Exercise brief:
Rewrite all of the records below, replacing "Viewport" with "Window" wherever it occurs and changing nothing else. Leave out the pictures.

A run of records
=-=-=-=-=

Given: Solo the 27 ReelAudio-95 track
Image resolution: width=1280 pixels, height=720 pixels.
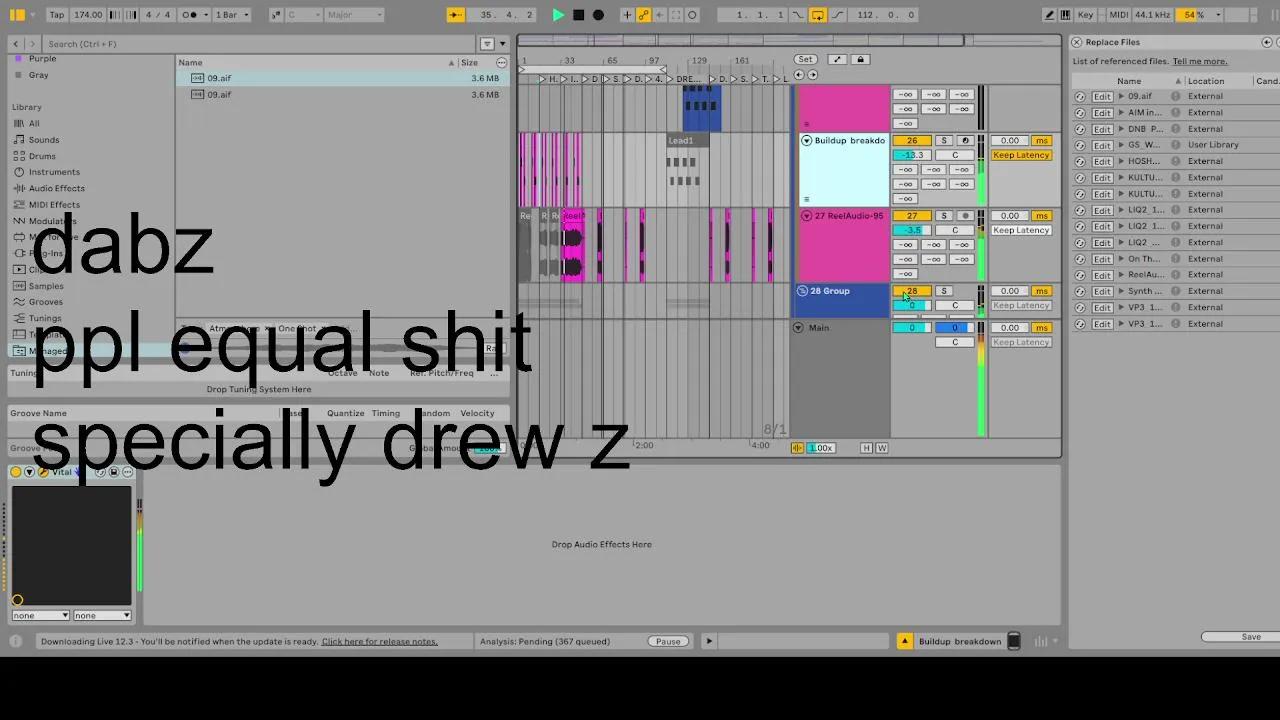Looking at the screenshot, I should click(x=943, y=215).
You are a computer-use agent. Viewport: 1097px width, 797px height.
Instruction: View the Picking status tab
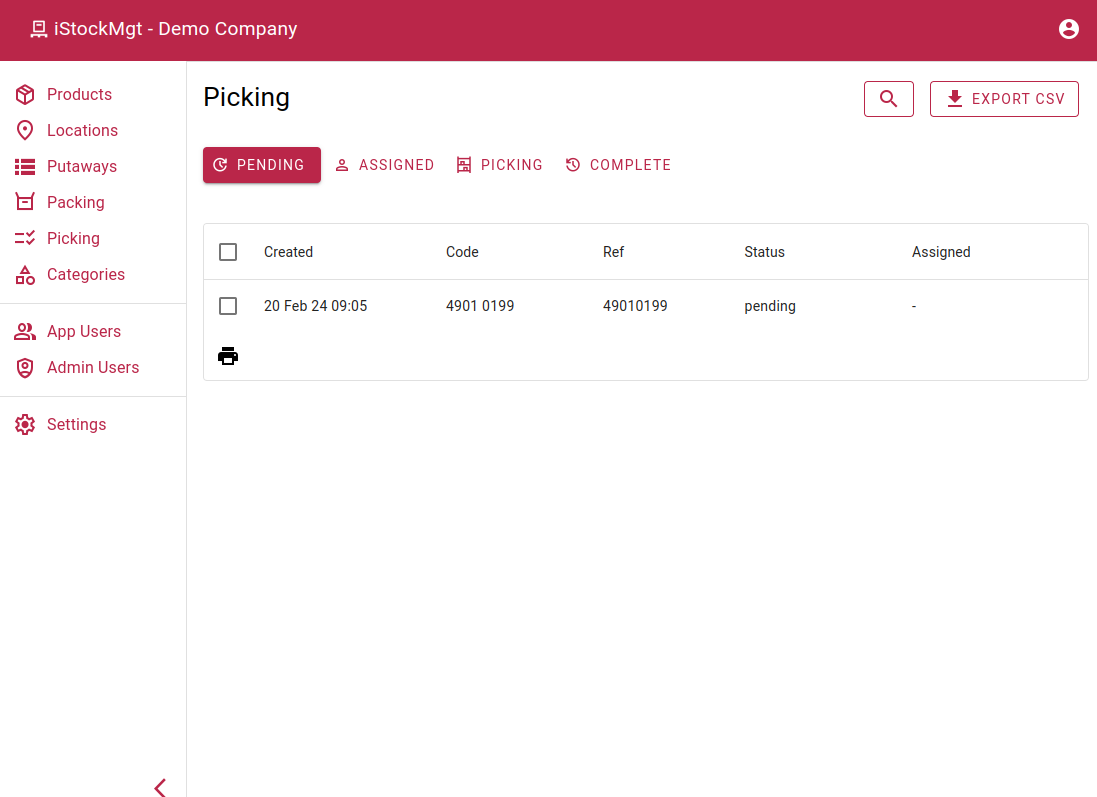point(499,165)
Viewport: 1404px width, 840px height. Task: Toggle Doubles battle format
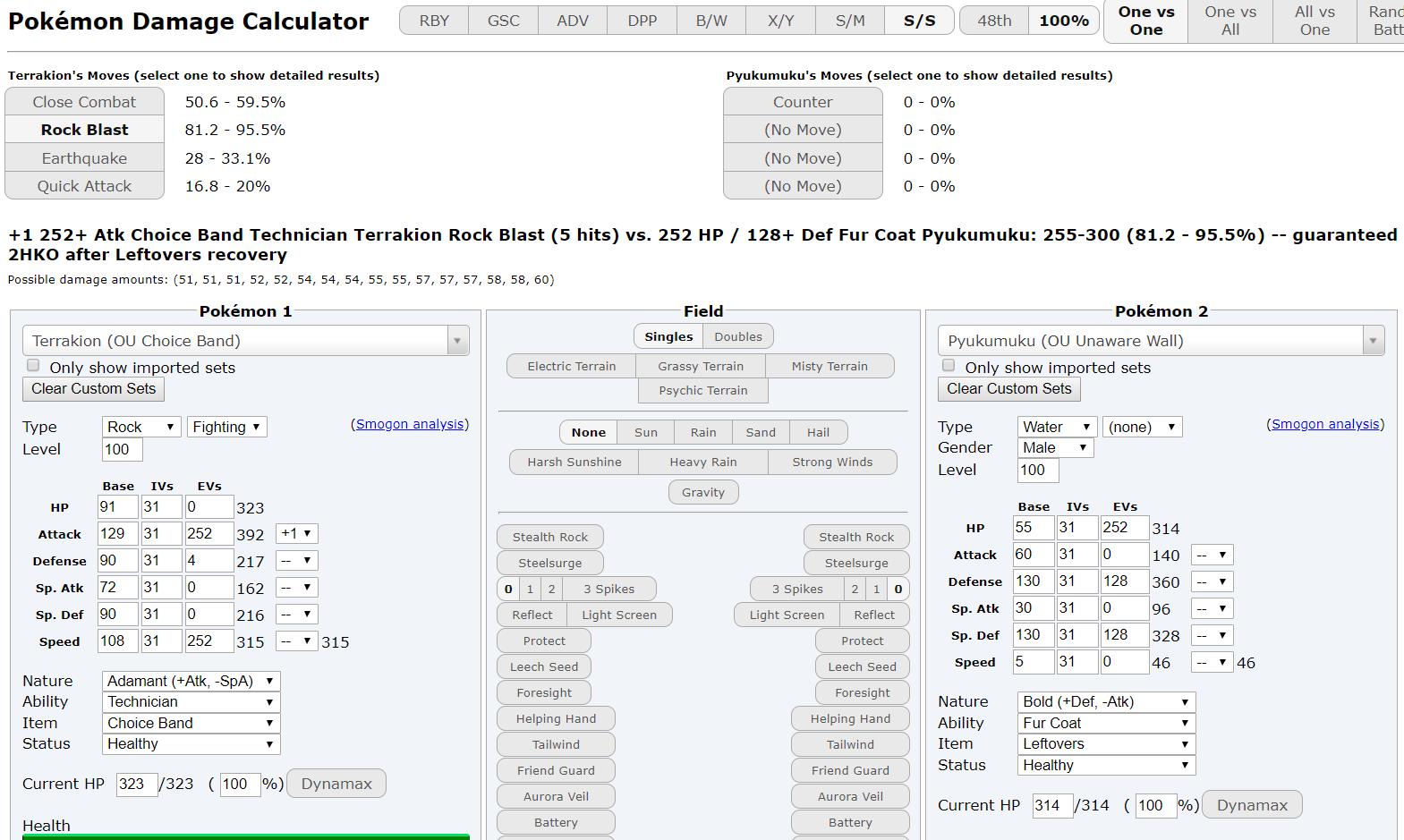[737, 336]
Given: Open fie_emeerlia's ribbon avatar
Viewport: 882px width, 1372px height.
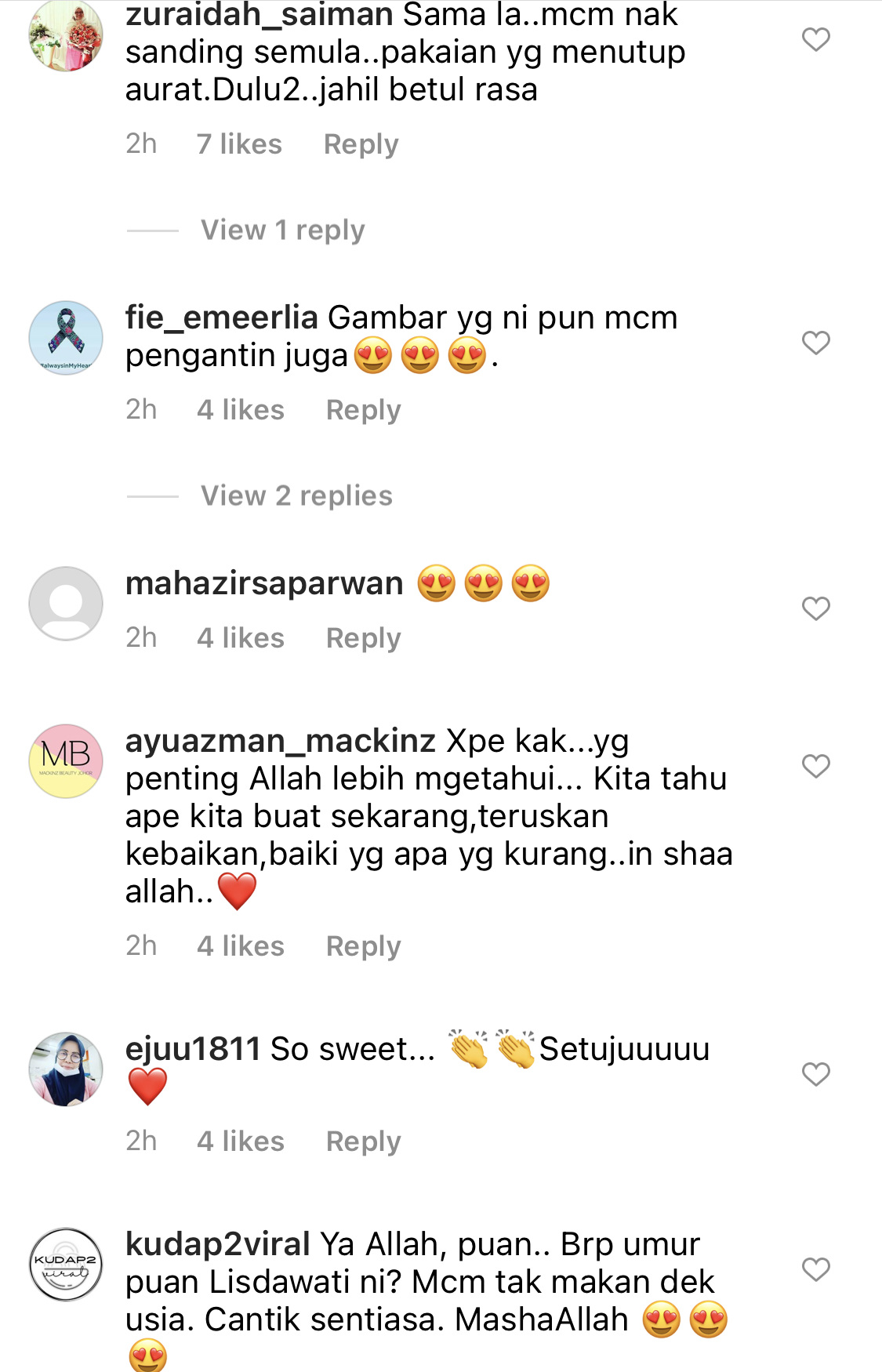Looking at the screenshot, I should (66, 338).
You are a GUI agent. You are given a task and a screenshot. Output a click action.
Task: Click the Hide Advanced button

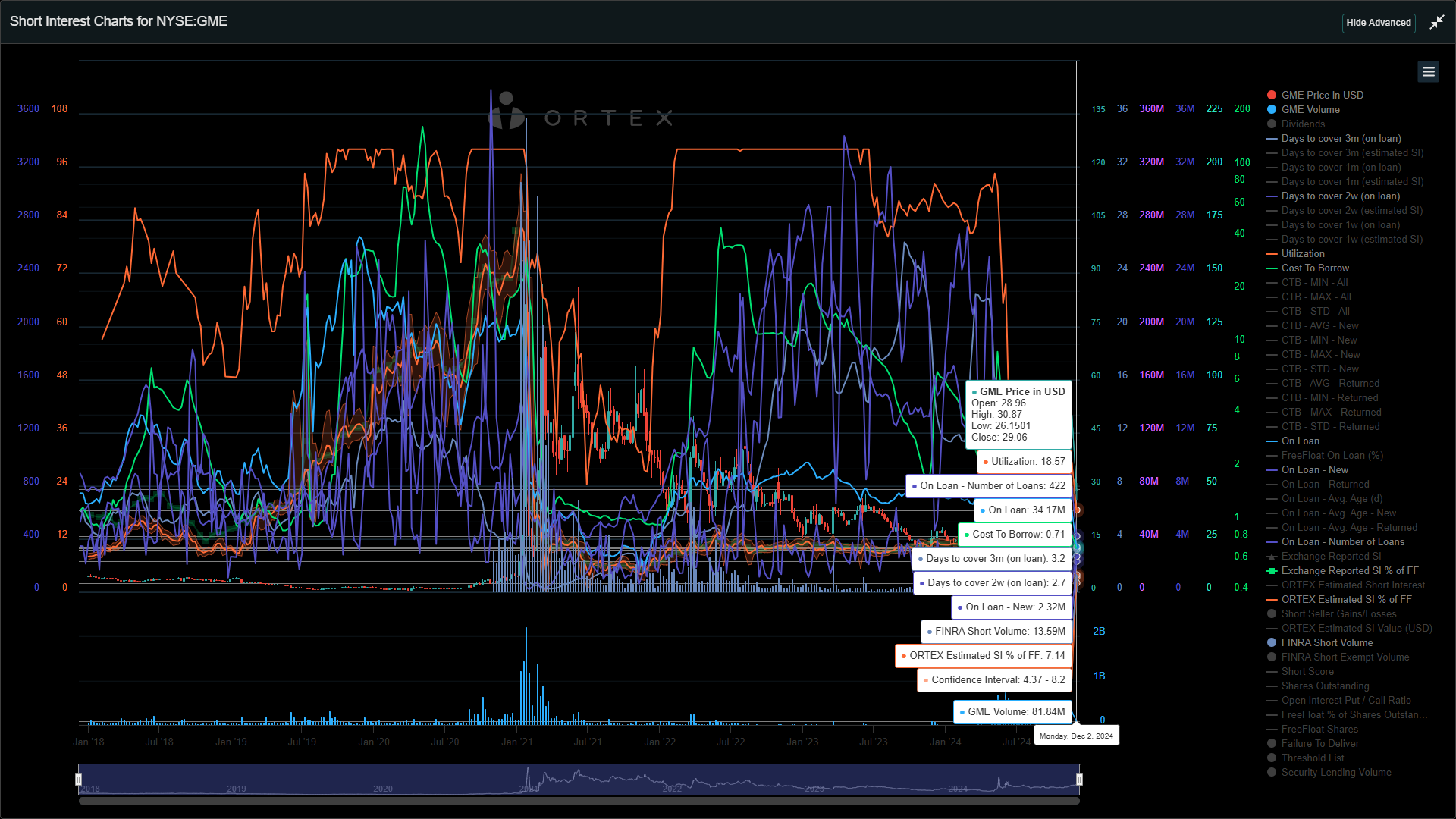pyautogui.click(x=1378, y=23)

=-=-=-=-=

Completed exercise:
Given: Solo the 27 ReelAudio-95 track
Image resolution: width=1280 pixels, height=720 pixels.
Looking at the screenshot, I should click(x=943, y=215).
You are a computer-use agent. Window: 1097px width, 797px height.
Instruction: View the Picking status tab
point(499,165)
Window: 1404px width, 840px height. Task: Toggle Doubles battle format
[737, 336]
Given: Open fie_emeerlia's ribbon avatar
Window: 882px width, 1372px height.
Looking at the screenshot, I should (66, 338).
You are a GUI agent. You are given a task and a screenshot. Output a click action.
Task: Click the Hide Advanced button

pyautogui.click(x=1378, y=23)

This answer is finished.